As coimas aplicadas nos incumprimentos de regras ambientais vão aumentar e, para as pessoas coletivas, podem chegar aos 216 mil euros nos casos graves e aos cinco milhões de euros nos casos muito graves, segundo o Governo.

O Ministério do Ambiente, Ordenamento do Território e Energia (MAOTE) informou esta sexta-feira que foi criada a figura da atenuação especial e foram alargadas as molduras das coimas aplicáveis às contraordenações ambientais e agravadas as molduras aplicadas às condutas ambientalmente nefastas e que constituem crime.

A proposta de lei do novo regime da lei quadro das contraordenações ambientais e do ordenamento do território foi aprovada em Conselho de Ministros, na quinta-feira, e a alteração pretende reunir no mesmo diploma as contraordenações ambientais e do ordenamento do território.

O executivo pretendeu "aperfeiçoar soluções que permitam ganhos de eficiência para a administração, com promoção dos comportamentos devidos e consequentes vantagens em matéria de saúde, segurança de pessoas e bens e ambiente, ultrapassando algumas dificuldades procedimentais", explica o comunicado do MAOTE que a Lusa cita.

Segundo o ministério liderado por Jorge Moreira da Silva, o novo regime confere maior flexibilidade à decisão condenatória, "atribuindo às entidades administrativas uma maior latitude de decisão e de adequação da sanção ao caso concreto e à gravidade do ilícito, até no sentido de diminuir a litigância e o número de situações objeto de impugnação judicial".
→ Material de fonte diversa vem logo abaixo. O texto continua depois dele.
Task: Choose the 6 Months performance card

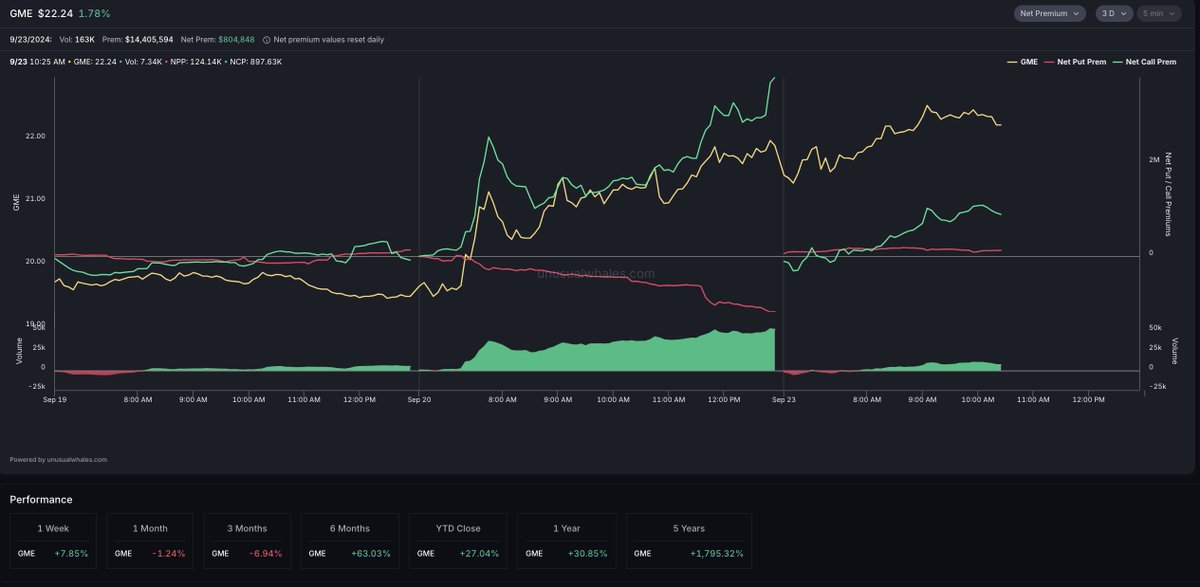Action: 349,541
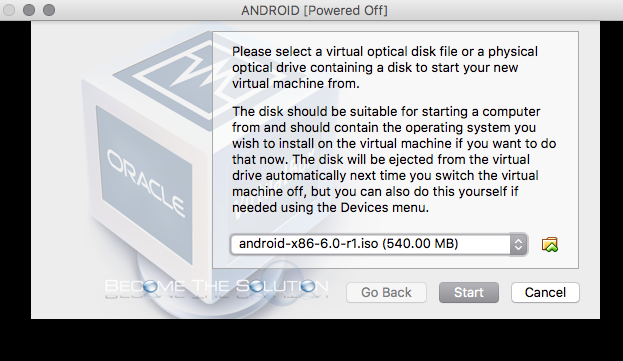Click the '(540.00 MB)' size text in the selector
This screenshot has width=623, height=361.
click(420, 243)
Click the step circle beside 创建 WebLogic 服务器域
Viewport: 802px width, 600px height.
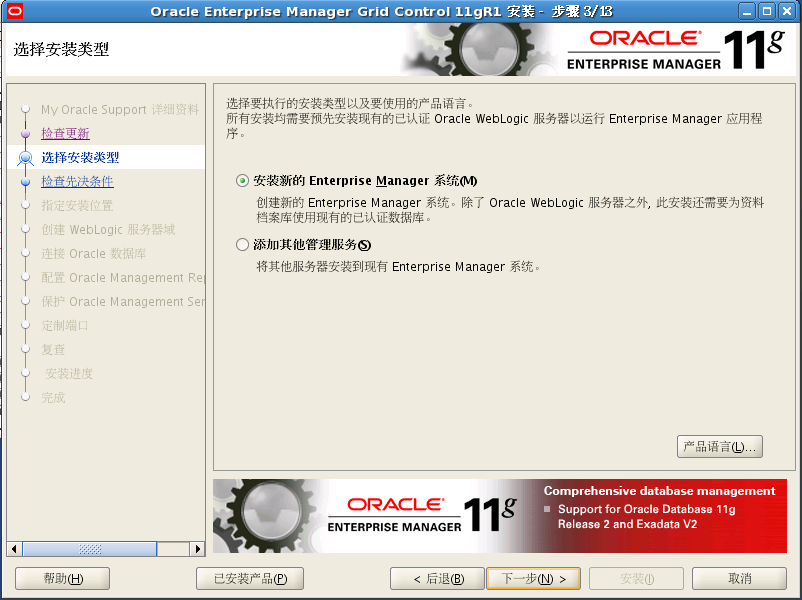[x=27, y=229]
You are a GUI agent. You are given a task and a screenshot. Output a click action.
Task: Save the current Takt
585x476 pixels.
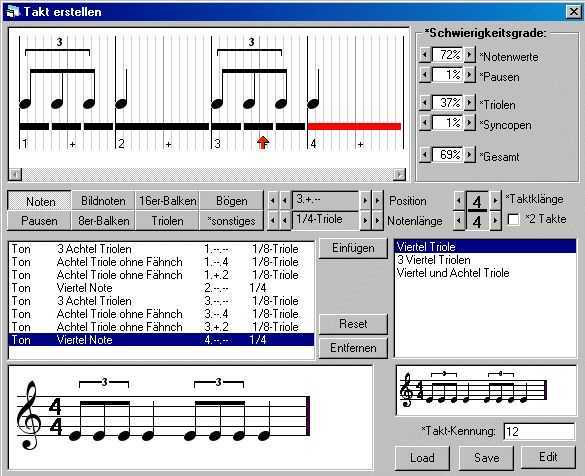[x=486, y=457]
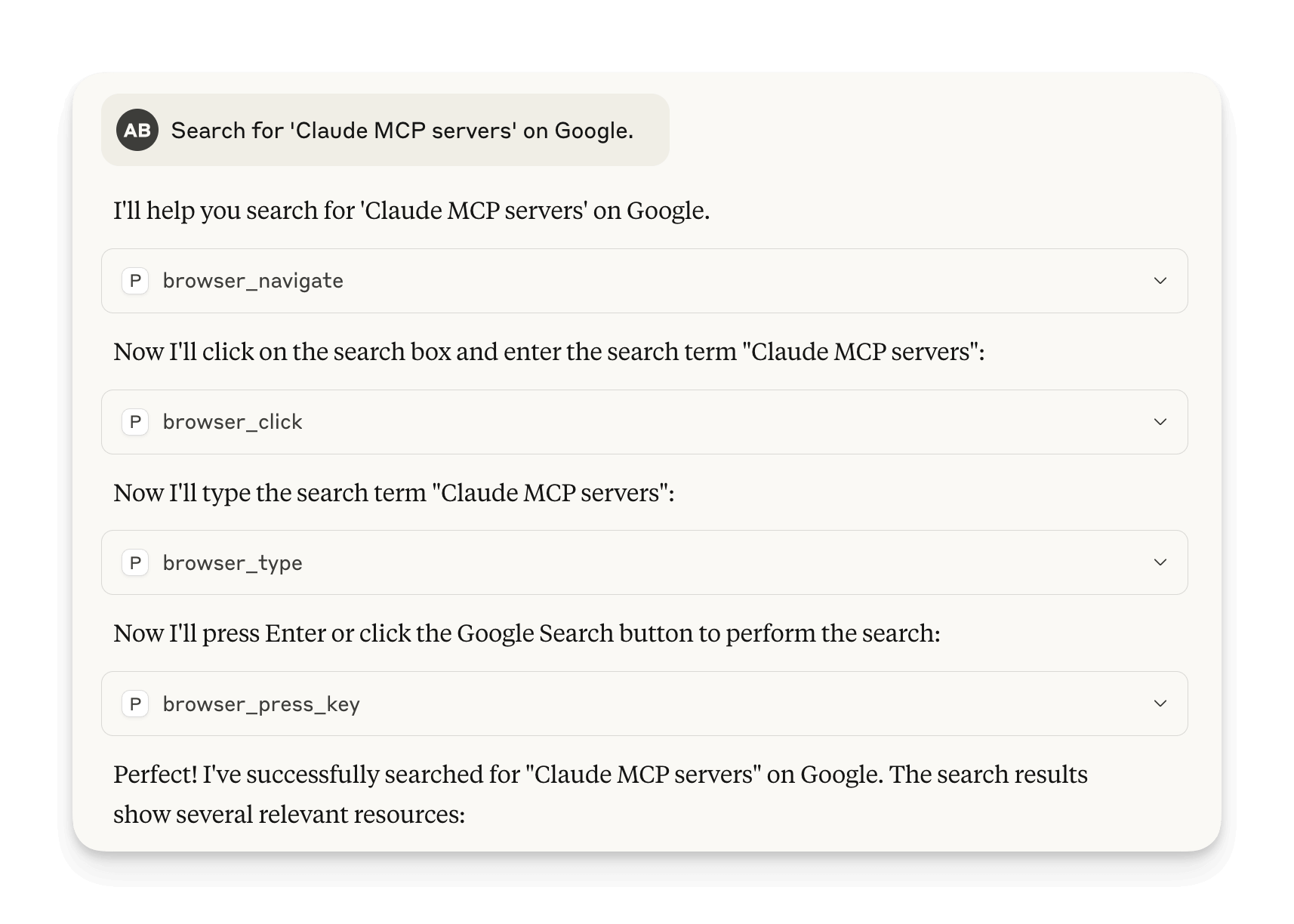Viewport: 1294px width, 924px height.
Task: Click the search query message bubble
Action: pos(385,129)
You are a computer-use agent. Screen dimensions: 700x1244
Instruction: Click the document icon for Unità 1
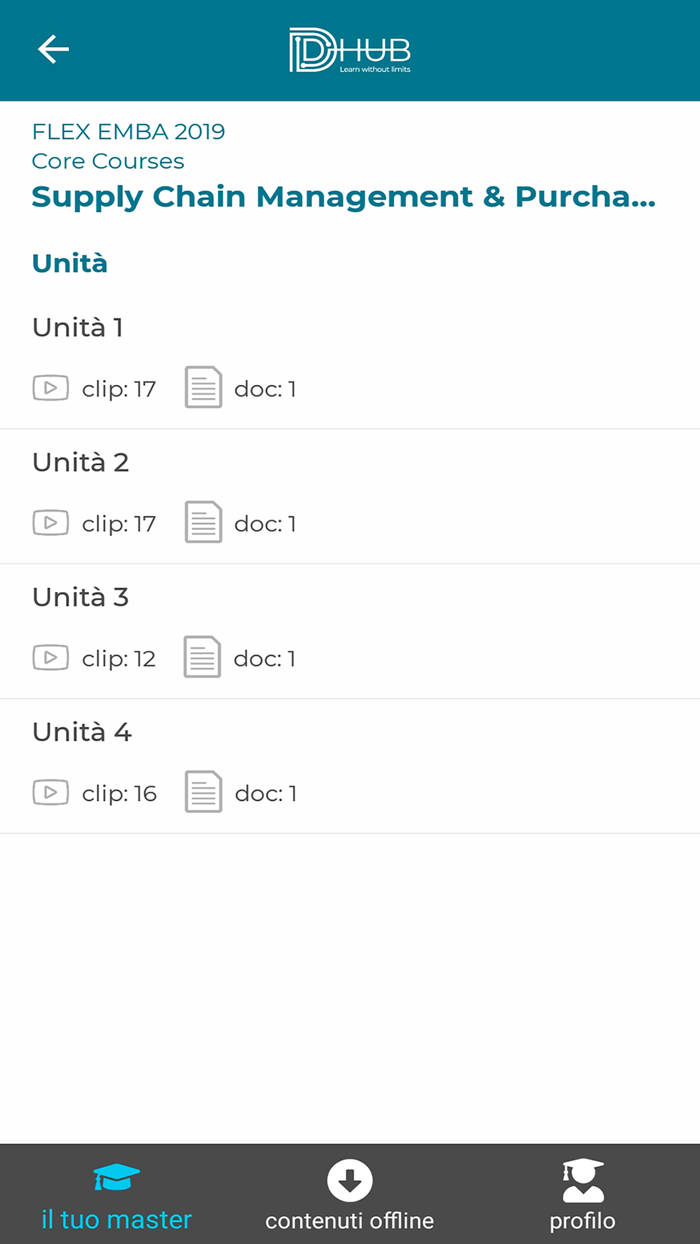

Os limites máximos das molduras das coimas aplicáveis são quase todos agravados, o mesmo acontecendo com os limites mínimos nas contraordenações praticadas com dolo por pessoas coletivas, caso em que "a moldura da coima aplicável passa de 30 mil euros a 48 mil euros para 36 mil euros a 216 mil euros, nas contraordenações graves".

Nas contraordenações muito graves, o Governo passou do intervalo de 200 mil a 2,5 milhões de euros para 240 mil a cinco milhões de euros.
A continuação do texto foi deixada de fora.